= Assignment =
In the lines below, look for "suite". Copy each line where it appears.

----------------------------------------

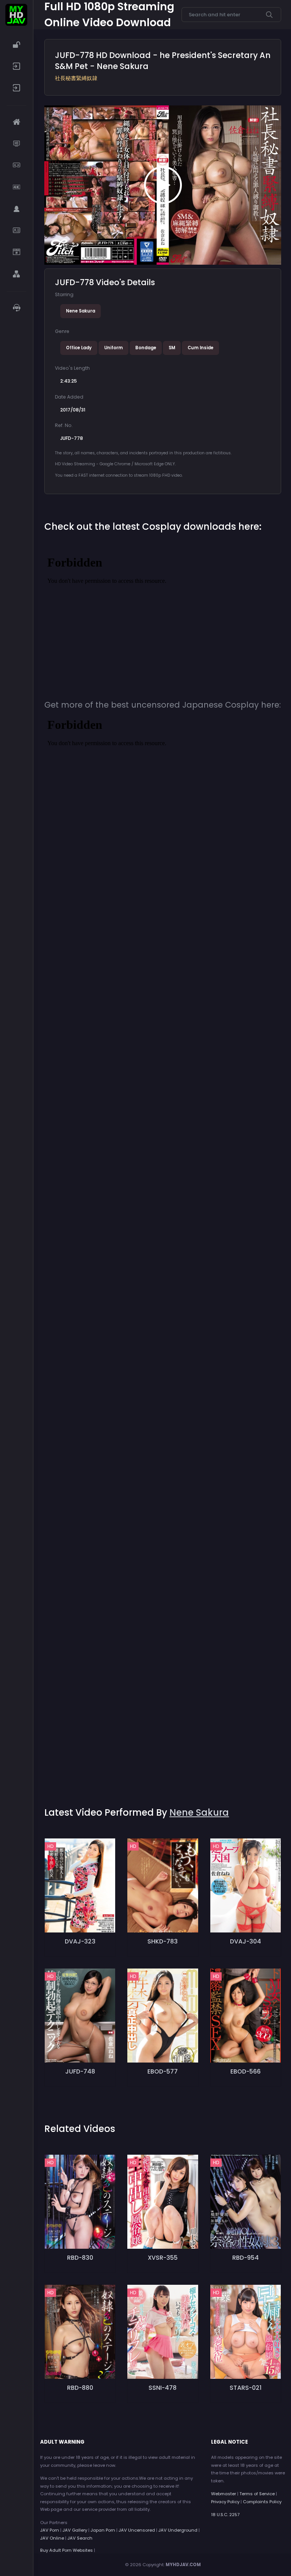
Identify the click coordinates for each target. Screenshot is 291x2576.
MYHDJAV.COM (183, 2565)
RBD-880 (80, 2387)
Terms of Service (257, 2494)
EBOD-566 (245, 2071)
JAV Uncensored (137, 2530)
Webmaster (223, 2494)
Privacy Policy (225, 2502)
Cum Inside (200, 348)
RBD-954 (245, 2257)
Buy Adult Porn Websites (66, 2550)
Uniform (113, 348)
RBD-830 (80, 2257)
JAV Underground (177, 2530)
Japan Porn (103, 2530)
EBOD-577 (162, 2071)
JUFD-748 (80, 2071)
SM (172, 348)
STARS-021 (245, 2387)
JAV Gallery (75, 2530)
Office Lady (79, 348)
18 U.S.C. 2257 (225, 2515)
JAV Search (79, 2538)
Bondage (145, 348)
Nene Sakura (80, 311)
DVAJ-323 (80, 1941)
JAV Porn (49, 2530)
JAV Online (52, 2538)
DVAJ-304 (245, 1941)
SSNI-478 (163, 2387)
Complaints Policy (262, 2502)
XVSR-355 (163, 2257)
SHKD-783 (162, 1941)
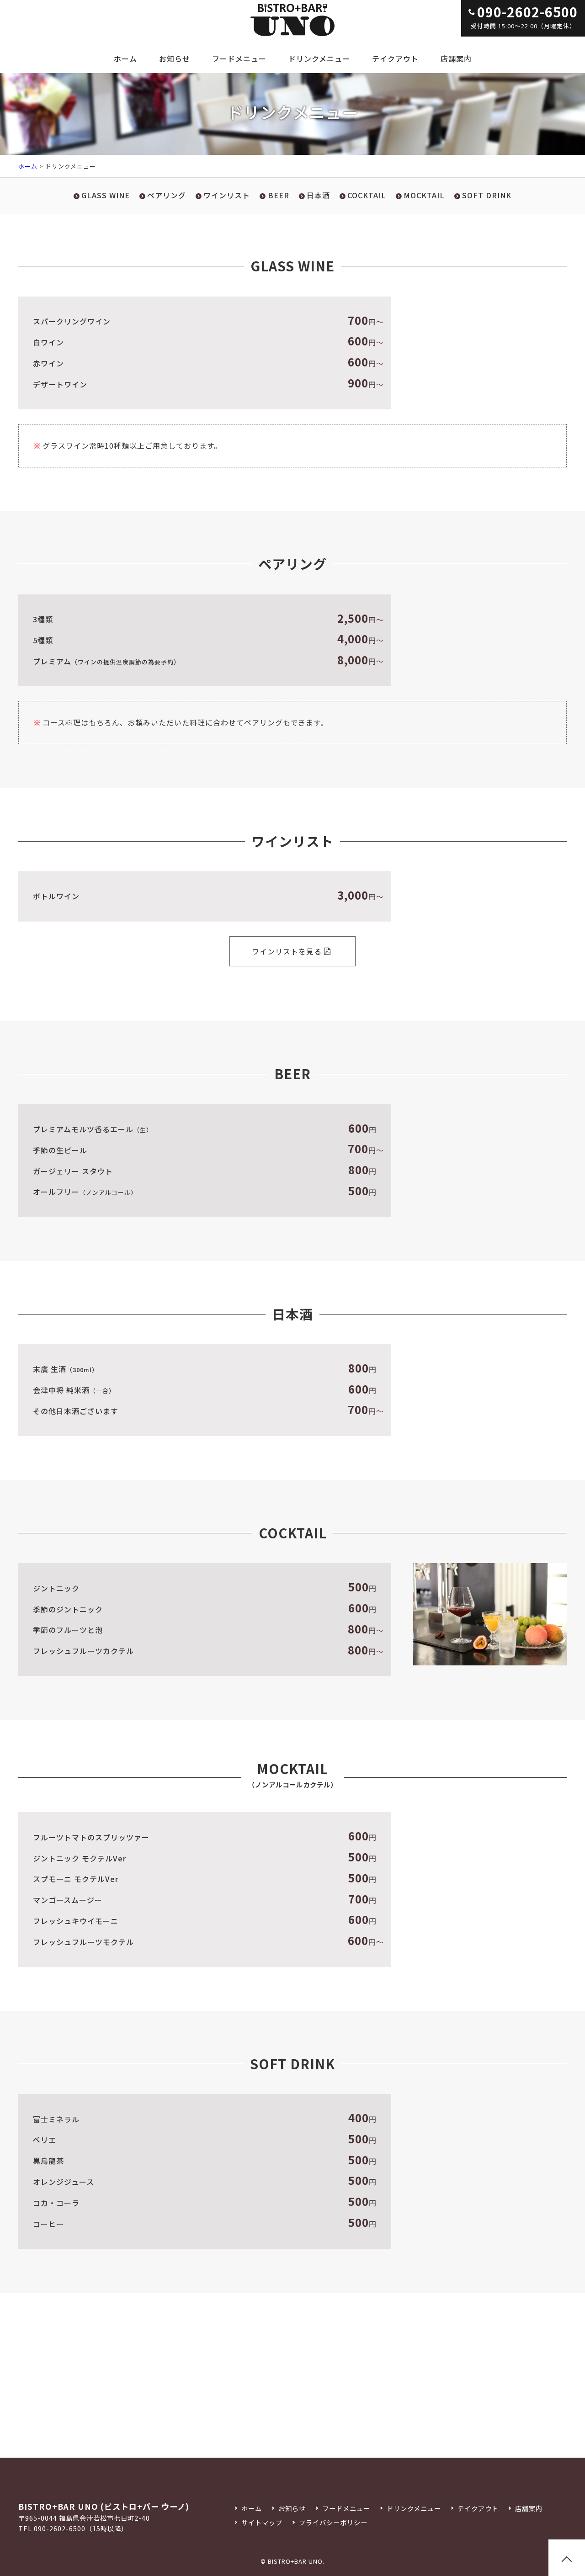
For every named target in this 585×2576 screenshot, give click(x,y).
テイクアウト (395, 58)
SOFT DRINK (486, 195)
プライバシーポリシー (333, 2522)
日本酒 (318, 195)
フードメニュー (239, 58)
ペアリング (166, 195)
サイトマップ (261, 2522)
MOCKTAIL (424, 195)
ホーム (125, 58)
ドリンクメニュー (319, 58)
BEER (278, 195)
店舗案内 (456, 58)
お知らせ (174, 58)
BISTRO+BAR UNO (295, 2561)
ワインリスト (226, 195)
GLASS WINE (105, 195)
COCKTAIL (366, 195)
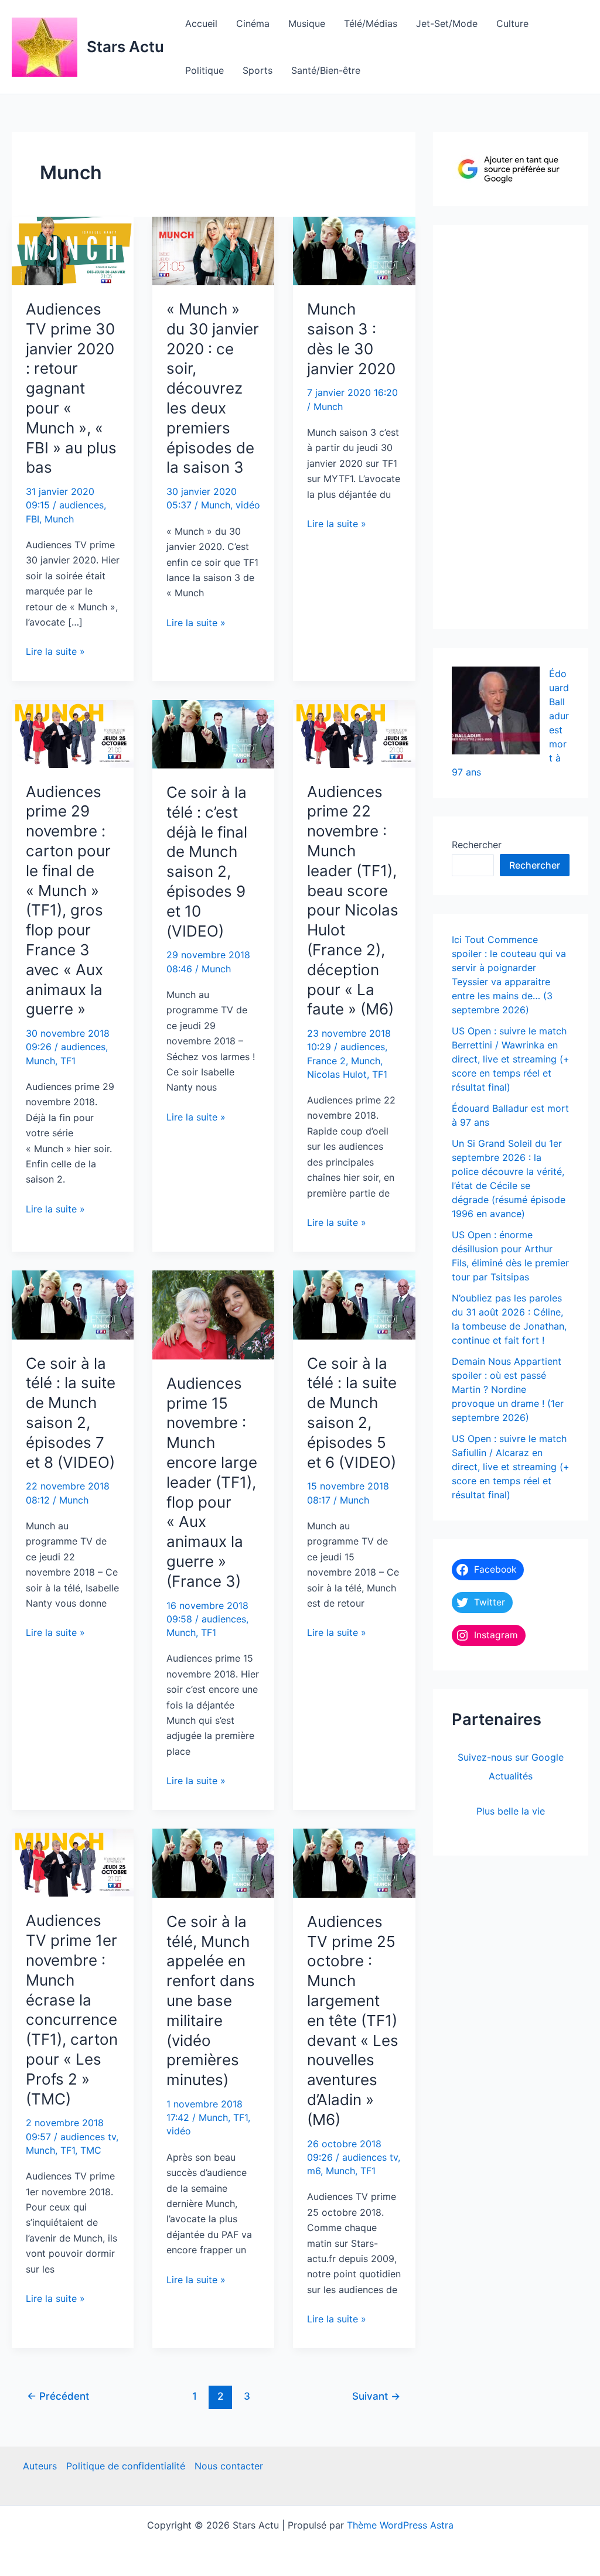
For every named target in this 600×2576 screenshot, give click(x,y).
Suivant (376, 2396)
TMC (90, 2150)
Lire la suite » (55, 652)
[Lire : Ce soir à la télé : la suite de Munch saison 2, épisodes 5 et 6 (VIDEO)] (354, 1304)
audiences (81, 505)
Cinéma (253, 23)
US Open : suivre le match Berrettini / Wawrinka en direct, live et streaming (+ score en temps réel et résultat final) (511, 1059)
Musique (306, 23)
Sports (257, 70)
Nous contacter (229, 2466)
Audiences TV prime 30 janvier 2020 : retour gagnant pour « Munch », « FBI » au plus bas (71, 388)
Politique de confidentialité (125, 2466)
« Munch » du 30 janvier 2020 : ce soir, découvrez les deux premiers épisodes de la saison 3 (212, 388)
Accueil (201, 23)
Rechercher (477, 844)
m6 (314, 2171)
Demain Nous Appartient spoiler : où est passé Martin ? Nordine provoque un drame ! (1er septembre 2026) (508, 1389)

----------------------------------------

= Answer box =
Lire la suite » (55, 652)
[Lire : Ce soir à la télé : la suite de Munch saison 2, épisodes 5 et 6 (VIDEO)] (354, 1304)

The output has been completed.